2. Let them know you hear their concerns and feedback and you will take time to take it into consideration. If your idea is more about a need, then you might take some time to ponder their feedback and schedule a time to come back and continue the conversation. Practice listening and asking more questions.

3. Practice active and reflective Listening. When you can communicate in this way, people feel heard. Reflect back what you are hearing to provide clarity. When your naysayer hears you feed back what you heard, that may be enough for them to realize how they are sounding or coming off.

4. Set Boundaries where needed. “ I hear that you think that this is a bad idea, and, I believe this is what I need to do.” This may be a way to express your truth with love.
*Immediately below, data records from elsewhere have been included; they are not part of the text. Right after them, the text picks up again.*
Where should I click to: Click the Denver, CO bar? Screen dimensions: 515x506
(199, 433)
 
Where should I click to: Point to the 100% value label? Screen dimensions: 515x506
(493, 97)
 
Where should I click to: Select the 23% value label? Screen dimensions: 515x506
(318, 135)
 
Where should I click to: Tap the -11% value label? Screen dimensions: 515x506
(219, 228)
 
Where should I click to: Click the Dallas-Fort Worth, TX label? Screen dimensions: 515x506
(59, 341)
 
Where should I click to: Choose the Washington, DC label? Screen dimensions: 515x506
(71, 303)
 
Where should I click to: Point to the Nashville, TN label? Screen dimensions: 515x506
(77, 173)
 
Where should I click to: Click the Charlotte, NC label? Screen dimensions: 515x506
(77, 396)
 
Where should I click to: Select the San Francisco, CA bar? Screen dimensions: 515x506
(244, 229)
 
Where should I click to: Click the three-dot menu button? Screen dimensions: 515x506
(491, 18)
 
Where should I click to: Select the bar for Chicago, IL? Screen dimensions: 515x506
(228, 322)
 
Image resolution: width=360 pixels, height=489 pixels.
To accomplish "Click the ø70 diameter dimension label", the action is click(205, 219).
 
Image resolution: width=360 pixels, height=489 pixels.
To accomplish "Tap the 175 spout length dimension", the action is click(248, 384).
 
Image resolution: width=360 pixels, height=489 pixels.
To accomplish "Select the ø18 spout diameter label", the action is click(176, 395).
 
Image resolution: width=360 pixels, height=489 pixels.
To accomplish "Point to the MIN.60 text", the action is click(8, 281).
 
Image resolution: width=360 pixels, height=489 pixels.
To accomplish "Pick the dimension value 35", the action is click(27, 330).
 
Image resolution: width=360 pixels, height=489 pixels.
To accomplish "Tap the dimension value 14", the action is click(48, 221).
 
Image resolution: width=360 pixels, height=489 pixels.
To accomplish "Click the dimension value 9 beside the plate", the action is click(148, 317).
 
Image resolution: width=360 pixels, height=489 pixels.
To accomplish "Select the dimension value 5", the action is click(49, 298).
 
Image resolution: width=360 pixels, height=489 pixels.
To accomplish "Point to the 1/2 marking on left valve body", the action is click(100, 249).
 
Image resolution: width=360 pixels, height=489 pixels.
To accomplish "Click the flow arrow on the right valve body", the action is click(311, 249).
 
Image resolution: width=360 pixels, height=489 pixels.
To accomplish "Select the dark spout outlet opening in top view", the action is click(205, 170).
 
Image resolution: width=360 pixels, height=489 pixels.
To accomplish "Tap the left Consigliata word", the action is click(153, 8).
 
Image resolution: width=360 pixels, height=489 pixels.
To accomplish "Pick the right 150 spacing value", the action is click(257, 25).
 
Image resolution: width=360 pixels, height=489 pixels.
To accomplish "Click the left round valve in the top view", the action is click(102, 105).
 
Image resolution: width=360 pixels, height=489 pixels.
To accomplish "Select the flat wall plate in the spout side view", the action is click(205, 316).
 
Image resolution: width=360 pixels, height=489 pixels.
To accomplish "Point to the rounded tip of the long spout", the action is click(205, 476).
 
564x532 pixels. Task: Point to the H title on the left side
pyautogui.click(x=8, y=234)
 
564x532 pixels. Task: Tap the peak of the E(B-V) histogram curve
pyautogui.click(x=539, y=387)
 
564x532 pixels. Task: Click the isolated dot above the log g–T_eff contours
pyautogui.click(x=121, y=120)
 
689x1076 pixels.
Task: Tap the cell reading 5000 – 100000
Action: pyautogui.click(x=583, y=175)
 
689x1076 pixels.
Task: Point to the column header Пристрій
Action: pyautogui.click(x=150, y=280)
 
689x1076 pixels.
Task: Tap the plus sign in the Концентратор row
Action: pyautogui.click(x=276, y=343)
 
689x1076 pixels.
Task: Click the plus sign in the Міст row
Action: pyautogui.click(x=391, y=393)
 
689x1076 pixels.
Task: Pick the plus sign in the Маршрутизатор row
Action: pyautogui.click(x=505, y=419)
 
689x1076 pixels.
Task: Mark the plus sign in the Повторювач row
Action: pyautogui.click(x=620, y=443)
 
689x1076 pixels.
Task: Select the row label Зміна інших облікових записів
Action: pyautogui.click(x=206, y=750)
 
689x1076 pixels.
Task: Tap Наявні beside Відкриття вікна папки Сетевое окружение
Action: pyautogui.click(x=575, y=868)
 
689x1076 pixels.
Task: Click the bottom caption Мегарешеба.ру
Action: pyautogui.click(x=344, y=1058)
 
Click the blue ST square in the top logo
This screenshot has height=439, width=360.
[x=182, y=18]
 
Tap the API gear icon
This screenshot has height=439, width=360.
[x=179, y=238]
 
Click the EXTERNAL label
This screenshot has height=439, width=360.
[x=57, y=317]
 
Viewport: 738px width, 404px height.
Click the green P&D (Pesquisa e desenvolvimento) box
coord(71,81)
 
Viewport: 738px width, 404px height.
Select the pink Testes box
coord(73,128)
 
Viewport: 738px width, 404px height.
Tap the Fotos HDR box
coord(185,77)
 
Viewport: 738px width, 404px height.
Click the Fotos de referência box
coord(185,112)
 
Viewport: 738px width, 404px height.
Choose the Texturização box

Talk about your negotiables and non- negotiables to attempt to come to some understanding about how what you need may affect the other person. With that said, stand firm on your non- negotiables.

5. Share your experience using Language of Ownership. In other words, when your no-er or naysayer immediately starts in, ask them to stop and pause. Share with them what it feels like when they shoot you down with negativity before really listening to your need, thoughts or ideas.

6. Gain clarity if they are thinking no, or just not now. Perhaps you want to start a business and your partner says “no I don’t like that idea.” Find out what that no is about. Are they concerned it will reduce your alone time together? Do they truly think it’s a bad business idea? If so, dig deeper into what that’s about. Is it that the timing seems off? Find out more before you leap to conclusions so that the conversation can stay meaningful and productive and not get stuck in a negative place.

Once you know what someone’s concerns are, that opens the door for productive conversation. I once had a naysayer tell me “ If I just say no, then I don’t have to do anything.” Getting down to the real reasons you are getting No’s or critical comments is important to attempt to get to more real and productive conversations.

Be honest with your naysayer. Let them know what it feels like to live/ work/ visit with them when they are locked in to their critical or negative responses. If they are truly opposed to something that matters to you, find out why?

While it is highly unlikely you will ever change a “No-er”, naysayer or critic into someone who suddenly has an open and curious mindset, you can change how you respond to them for your own health and wellbeing.